> RECORD SET:
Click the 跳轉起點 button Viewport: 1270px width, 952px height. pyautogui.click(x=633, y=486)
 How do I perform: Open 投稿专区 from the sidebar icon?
--
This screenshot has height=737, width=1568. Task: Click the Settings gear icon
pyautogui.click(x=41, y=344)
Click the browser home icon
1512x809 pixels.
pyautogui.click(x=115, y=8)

> EXERCISE: With the line that has "Click the 跳轉起點" as the first and the line that has "How do I perform: Open" as the last, repeat exactly that run of lines above and no more.

> EXERCISE SOLUTION:
Click the 跳轉起點 button Viewport: 1270px width, 952px height. pyautogui.click(x=633, y=486)
 How do I perform: Open 投稿专区 from the sidebar icon?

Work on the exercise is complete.